• **ОТРЫВОК**
----------------

Она посмотрела на меня не без иронии и с полуулыбкой ответила:
– Что за шум? О, это один польский граф, который живет тут последние тридцать пять лет!
До тех пор я считала La Maiterie частным санаторием. В тот миг, придя в неописуемый ужас, я поняла, что нахожусь в сумасшедшем доме.
Мне казалось, что я умру от потрясения. Я очутилась в том самом месте, которого боялась больше всего на свете, – а ведь именно из страха перед клиникой для душевнобольных я пожертвовала своей репутацией! Такой поворот судьбы оказался слишком крутым для моих и без того натянутых нервов. Совершенно измученная и раздавленная, я вошла в отведенные мне комнаты, села в кресло, не в силах говорить, и едва не потеряла сознание от утомления. Одного взгляда на забранные решетками окна было достаточно, чтобы понять: я узница. Кто, кроме меня или любого человека, перенесшего то же, что и я, способен оценить весь ужас подобной обстановки?! Я ждала, что придет блаженное забвение и смягчит для меня страх запоров и решеток, однако забвение все не приходило. Все мои чувства обострились до крайности. Я перенесла такие муки, что даже сегодня дрожу всем телом, вспоминая о них, и благодарю Господа за свободу!
Я попросила сиделку принести что-нибудь поесть; спустя какое-то время, показавшееся мне бесконечностью, мне принесли несколько эмалированных блюд, в которых лежала холодная, плохо приготовленная, неаппетитная еда. При виде таких кушаний меня замутило. Аппетит у меня пропал. Мне принесли ложку, но не дали ни ножа, ни вилки; мне недоставало самых простых удобств, сопровождающих обычную трапезу. Я с гадливостью отвернулась, и меня охватило отвращение к жизни. Подобно Иову, мне захотелось проклянуть Господа и умереть, такой одинокой и разбитой я себя почувствовала. Я заплакала, и вдруг мне показалось, что маленькие нежные губки осушают поцелуями мои слезы. Я представила, как маленькие ручки обнимают меня за шею, представила невинные глазки, которые смотрят на меня с вековой мудростью, какую я замечаю лишь в глазах маленьких детей. Я услышала чей-то шепот, который утешал меня и говорил, что из многих страданий я обрету много радости. Кроме того, голос призывал меня мужаться ради того крошечного существа, которое я скоро произведу на свет.
Утешенная и успокоенная, я вытерла слезы и приступила к осмотру моего нового жилища. Если не считать ощущения «закрытости», господствовавшего во всей вилле, мои комнаты оказались довольно уютными и были обставлены со вкусом. Утешала мысль: пусть я здесь в самом деле заперта, но ведь и внешний мир теперь полностью отгорожен от меня – в каком-то смысле в клинике я находилась в большей безопасности, чем в отеле.

----------------

(Собранные записи данных)

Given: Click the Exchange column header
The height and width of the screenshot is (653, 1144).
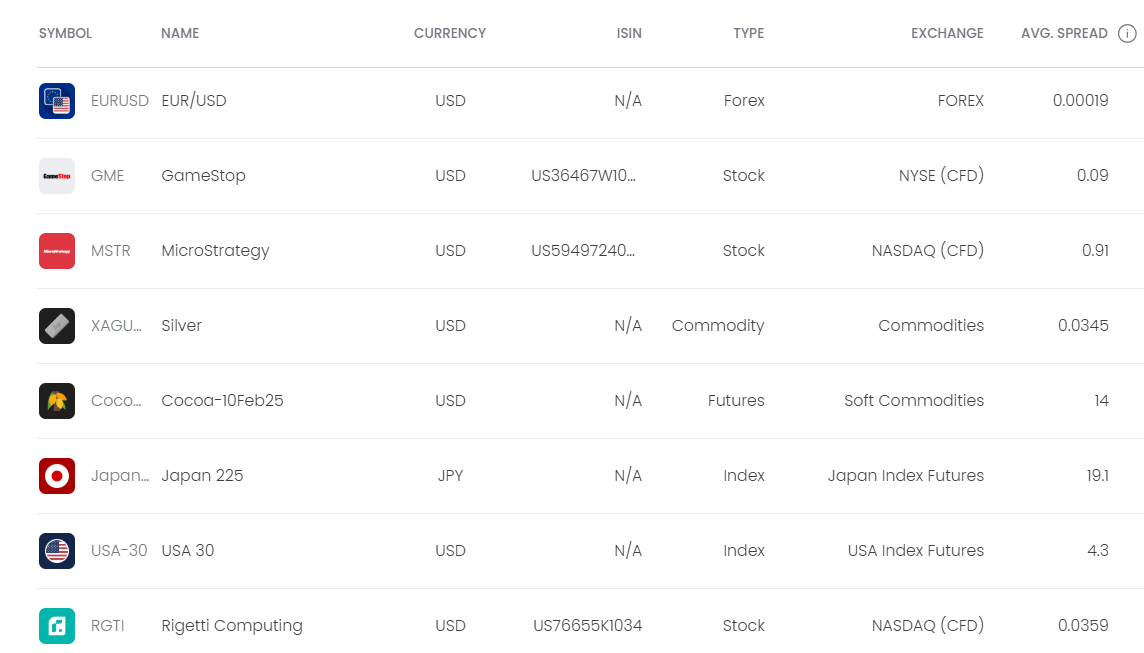Looking at the screenshot, I should (x=947, y=34).
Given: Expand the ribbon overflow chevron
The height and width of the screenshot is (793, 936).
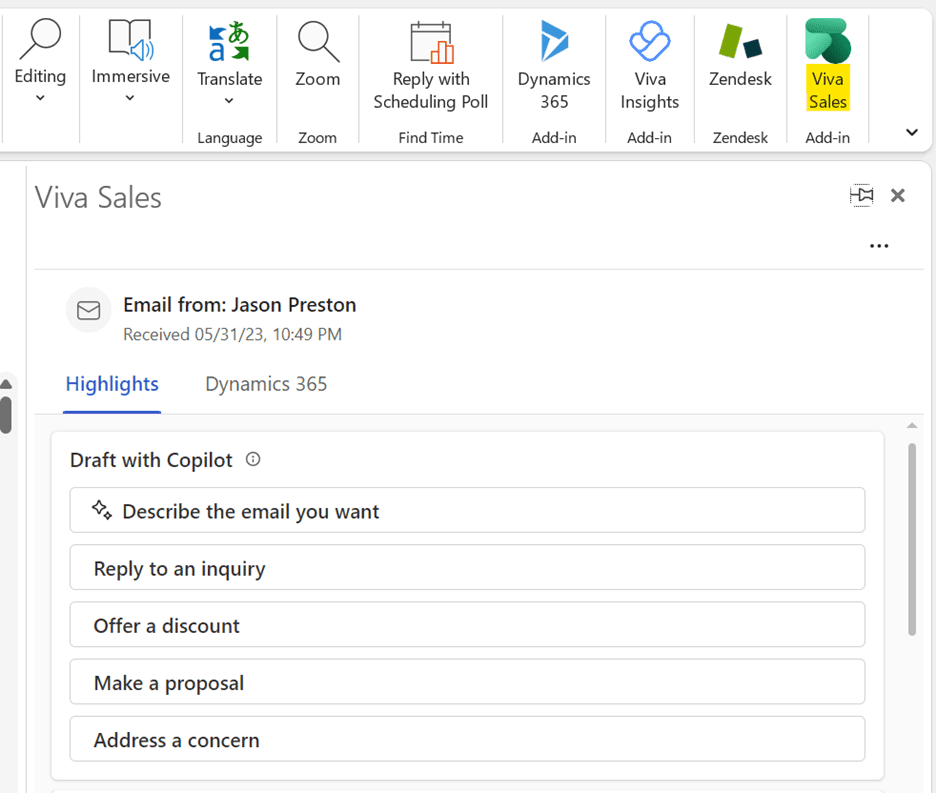Looking at the screenshot, I should click(x=911, y=132).
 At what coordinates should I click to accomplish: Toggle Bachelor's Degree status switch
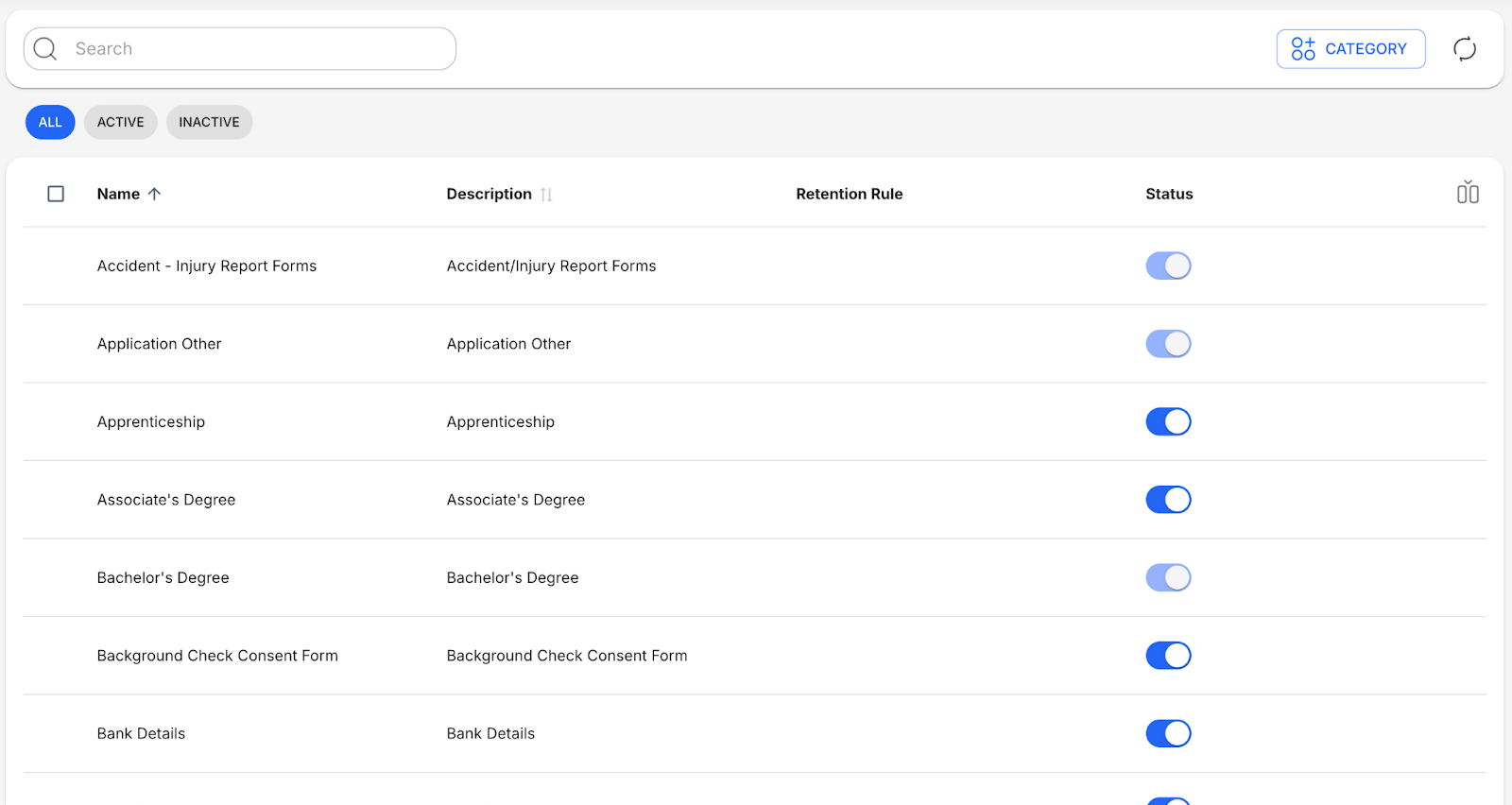coord(1168,577)
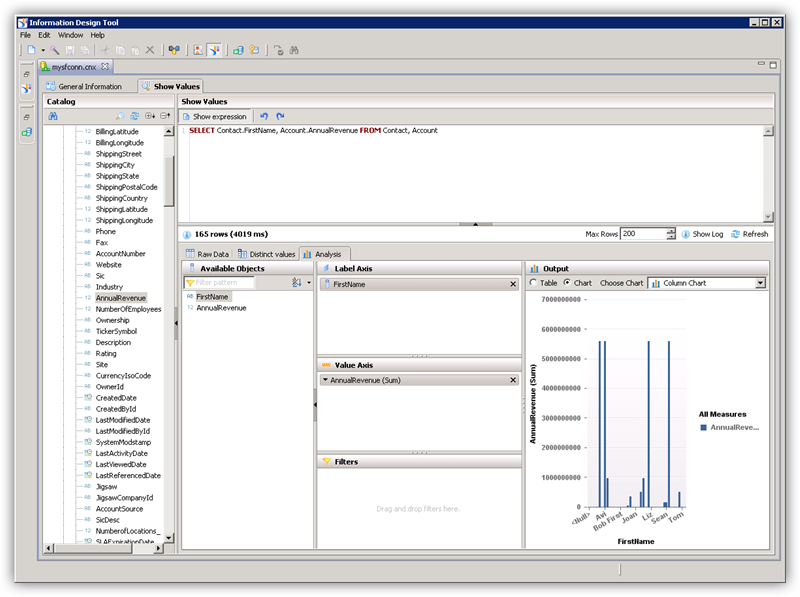
Task: Click the Redo arrow in Show Values
Action: pyautogui.click(x=280, y=117)
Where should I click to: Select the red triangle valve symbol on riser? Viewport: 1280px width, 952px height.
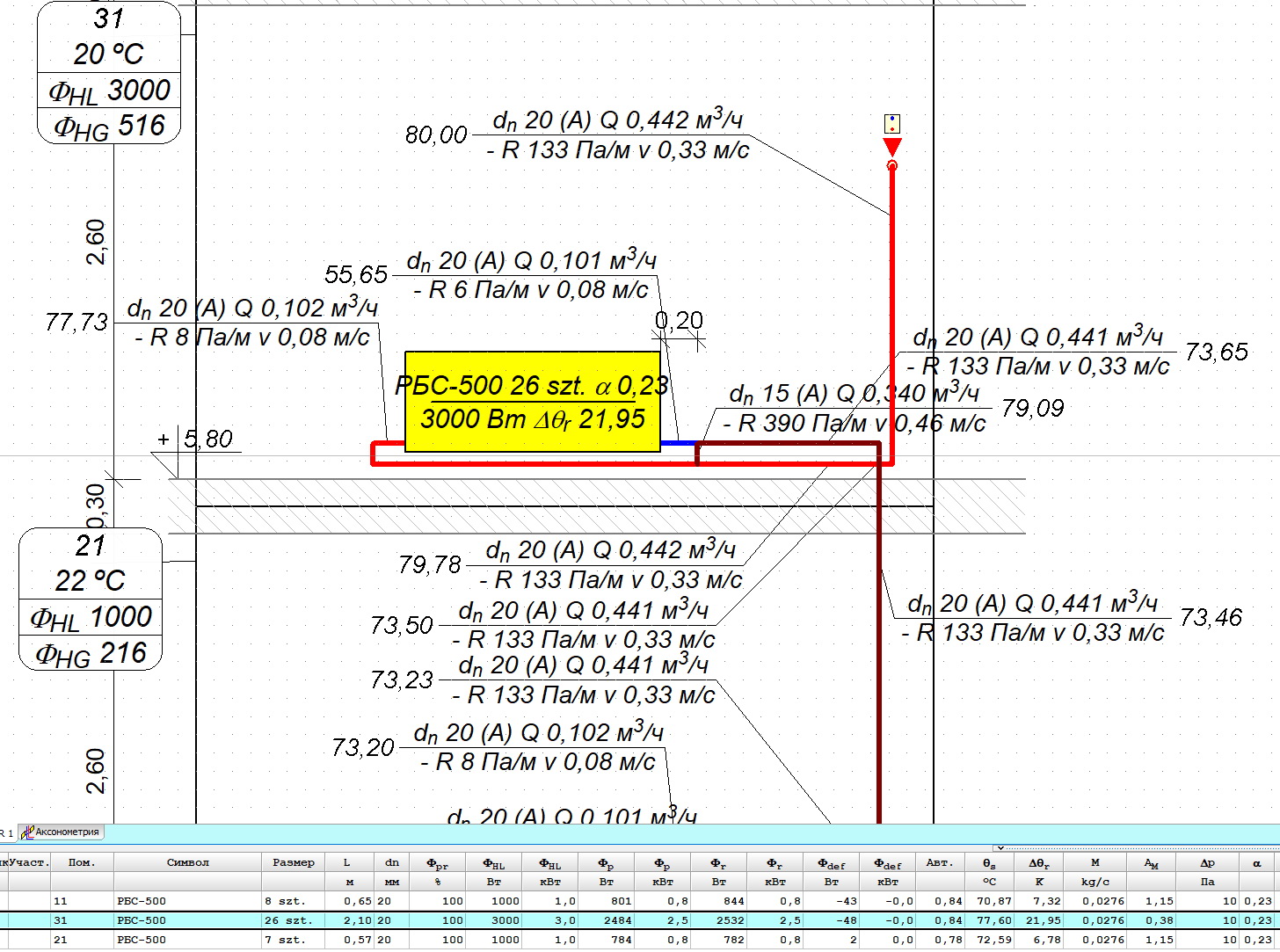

----------------

• **ЗАДАНИЕ**
Какой столовый прибор, согласно отрывку, принесли вместе с едой?

• **ПИСЬМЕННОЕ РЕШЕНИЕ**
Принесли только ложку, а ножа и вилки не дали.